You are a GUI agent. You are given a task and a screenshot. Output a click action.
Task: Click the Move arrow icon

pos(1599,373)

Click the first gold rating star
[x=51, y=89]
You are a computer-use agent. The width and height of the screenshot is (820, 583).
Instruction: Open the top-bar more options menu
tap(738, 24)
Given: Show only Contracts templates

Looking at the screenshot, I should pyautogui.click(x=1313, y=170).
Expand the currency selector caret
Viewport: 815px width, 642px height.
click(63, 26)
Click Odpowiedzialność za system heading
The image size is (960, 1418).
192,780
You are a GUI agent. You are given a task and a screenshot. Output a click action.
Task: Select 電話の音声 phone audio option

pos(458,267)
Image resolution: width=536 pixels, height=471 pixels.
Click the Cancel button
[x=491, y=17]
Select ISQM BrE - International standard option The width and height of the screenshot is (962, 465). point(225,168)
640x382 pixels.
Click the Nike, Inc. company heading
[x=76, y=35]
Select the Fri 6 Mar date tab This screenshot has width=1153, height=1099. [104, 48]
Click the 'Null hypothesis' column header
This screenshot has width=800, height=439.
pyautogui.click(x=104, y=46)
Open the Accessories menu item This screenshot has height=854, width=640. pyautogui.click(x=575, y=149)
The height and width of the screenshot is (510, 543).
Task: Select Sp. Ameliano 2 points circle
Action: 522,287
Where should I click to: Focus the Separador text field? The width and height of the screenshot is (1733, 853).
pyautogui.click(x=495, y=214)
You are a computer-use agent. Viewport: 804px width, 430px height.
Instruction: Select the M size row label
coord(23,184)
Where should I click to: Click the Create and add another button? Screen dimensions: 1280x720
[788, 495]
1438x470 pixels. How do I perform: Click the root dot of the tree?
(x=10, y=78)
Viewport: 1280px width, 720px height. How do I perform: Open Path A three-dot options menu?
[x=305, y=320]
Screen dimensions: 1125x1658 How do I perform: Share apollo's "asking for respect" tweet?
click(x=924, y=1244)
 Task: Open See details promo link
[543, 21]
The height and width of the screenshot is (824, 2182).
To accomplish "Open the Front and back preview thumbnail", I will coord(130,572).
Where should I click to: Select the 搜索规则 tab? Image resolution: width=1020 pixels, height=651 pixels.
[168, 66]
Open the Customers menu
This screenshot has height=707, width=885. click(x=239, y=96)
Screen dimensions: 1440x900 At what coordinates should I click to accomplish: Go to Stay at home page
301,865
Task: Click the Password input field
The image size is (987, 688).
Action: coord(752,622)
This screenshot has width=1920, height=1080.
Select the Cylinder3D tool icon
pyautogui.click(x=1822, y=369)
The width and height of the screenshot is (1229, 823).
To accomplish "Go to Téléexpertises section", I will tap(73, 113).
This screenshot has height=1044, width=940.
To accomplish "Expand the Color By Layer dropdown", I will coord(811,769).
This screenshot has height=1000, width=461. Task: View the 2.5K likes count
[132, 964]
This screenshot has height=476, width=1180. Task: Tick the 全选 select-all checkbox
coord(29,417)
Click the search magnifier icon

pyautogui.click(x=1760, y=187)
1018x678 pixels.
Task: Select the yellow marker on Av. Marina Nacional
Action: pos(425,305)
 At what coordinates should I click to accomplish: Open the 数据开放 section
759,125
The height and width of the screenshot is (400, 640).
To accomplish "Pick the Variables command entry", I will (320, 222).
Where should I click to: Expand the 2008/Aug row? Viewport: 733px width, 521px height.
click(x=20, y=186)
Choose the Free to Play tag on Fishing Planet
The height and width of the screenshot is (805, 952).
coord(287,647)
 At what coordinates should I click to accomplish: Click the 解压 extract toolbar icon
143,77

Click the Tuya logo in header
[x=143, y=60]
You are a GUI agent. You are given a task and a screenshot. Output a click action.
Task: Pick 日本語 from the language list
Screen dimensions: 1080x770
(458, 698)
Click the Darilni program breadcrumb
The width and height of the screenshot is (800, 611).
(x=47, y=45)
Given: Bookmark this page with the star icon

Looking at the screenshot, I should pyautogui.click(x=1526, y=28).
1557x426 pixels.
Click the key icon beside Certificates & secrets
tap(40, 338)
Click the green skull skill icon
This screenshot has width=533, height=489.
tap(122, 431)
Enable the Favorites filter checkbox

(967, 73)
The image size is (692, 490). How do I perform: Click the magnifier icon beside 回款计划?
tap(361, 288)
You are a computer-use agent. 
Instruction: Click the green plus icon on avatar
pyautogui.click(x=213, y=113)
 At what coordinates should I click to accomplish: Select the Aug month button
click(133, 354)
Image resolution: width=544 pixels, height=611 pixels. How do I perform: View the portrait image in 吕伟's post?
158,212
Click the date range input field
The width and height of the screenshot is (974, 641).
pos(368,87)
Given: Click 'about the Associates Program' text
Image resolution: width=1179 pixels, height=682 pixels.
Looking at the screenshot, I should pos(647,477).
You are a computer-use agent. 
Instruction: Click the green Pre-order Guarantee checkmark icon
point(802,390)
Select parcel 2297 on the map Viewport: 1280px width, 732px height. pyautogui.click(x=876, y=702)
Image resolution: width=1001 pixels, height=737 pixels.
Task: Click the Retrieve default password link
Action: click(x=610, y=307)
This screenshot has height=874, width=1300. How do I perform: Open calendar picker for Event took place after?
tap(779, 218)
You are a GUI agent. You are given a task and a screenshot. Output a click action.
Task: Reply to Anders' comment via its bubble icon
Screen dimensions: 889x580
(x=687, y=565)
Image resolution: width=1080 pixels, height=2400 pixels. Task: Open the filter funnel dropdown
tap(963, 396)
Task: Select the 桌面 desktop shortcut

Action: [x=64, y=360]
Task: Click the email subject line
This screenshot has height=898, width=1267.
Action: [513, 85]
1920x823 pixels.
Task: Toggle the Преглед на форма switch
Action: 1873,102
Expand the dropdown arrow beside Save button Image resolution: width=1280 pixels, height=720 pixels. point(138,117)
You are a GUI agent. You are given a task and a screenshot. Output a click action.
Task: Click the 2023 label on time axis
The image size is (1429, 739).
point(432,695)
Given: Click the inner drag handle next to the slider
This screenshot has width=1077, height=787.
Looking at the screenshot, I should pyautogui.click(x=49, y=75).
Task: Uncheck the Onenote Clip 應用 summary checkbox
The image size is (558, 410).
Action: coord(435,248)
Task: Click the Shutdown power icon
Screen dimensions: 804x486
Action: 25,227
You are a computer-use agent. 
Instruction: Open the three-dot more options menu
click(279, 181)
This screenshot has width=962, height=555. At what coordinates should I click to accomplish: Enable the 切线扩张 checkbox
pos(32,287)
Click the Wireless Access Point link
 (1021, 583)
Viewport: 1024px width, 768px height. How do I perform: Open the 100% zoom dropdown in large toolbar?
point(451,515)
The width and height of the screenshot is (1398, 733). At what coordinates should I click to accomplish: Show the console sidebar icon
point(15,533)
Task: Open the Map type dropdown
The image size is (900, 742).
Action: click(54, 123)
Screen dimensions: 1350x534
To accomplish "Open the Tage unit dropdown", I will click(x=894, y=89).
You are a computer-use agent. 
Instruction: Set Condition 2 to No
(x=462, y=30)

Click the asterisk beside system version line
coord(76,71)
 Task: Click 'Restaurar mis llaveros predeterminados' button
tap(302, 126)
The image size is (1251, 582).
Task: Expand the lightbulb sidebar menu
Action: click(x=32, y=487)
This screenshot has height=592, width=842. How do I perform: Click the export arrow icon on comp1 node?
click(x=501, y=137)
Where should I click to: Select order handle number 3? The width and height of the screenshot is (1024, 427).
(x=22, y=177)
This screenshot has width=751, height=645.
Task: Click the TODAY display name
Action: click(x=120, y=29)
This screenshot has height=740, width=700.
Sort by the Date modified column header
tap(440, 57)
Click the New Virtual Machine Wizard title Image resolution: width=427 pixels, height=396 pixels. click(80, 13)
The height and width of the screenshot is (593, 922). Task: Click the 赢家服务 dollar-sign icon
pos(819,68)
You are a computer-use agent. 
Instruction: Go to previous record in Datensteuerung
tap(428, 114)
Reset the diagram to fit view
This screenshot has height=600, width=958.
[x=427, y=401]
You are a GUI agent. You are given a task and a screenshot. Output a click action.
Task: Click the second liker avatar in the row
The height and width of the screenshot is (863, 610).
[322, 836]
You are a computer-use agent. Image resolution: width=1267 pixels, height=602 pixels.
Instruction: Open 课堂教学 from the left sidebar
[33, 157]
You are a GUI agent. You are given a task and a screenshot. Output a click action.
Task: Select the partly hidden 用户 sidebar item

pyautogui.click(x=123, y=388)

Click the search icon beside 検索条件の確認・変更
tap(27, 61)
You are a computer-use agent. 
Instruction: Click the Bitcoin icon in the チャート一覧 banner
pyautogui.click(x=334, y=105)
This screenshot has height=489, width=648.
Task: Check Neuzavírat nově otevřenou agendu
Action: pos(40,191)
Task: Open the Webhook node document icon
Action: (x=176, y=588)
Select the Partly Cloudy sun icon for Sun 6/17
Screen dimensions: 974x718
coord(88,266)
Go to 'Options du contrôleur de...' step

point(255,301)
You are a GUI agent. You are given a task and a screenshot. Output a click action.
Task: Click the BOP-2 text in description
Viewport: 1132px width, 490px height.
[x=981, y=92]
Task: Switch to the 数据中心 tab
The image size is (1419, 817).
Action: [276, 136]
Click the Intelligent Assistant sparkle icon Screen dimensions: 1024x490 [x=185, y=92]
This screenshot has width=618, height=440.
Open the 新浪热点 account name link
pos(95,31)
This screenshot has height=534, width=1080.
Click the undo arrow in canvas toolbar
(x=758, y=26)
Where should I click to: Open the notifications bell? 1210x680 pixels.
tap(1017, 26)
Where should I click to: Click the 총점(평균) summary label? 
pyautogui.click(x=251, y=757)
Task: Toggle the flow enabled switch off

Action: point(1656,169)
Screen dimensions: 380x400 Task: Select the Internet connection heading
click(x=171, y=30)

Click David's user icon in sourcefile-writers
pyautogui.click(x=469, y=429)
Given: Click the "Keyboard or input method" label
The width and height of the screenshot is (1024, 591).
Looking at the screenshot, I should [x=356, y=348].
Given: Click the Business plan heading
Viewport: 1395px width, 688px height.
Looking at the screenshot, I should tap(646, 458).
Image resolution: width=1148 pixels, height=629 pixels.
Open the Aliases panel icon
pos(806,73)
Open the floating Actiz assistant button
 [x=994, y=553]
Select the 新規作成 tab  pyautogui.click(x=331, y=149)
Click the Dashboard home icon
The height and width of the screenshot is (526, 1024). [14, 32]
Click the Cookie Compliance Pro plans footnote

***

Required work
Would you please filter the lines above and copy every one that includes "will"?

Response below
To accomplish "Open the Front and back preview thumbnail", I will coord(130,572).
To accomplish "Go to Téléexpertises section", I will tap(73, 113).
To accomplish "Expand the Color By Layer dropdown", I will coord(811,769).
To accomplish "Pick the Variables command entry", I will (320, 222).
To accomplish "Open the Tage unit dropdown", I will click(x=894, y=89).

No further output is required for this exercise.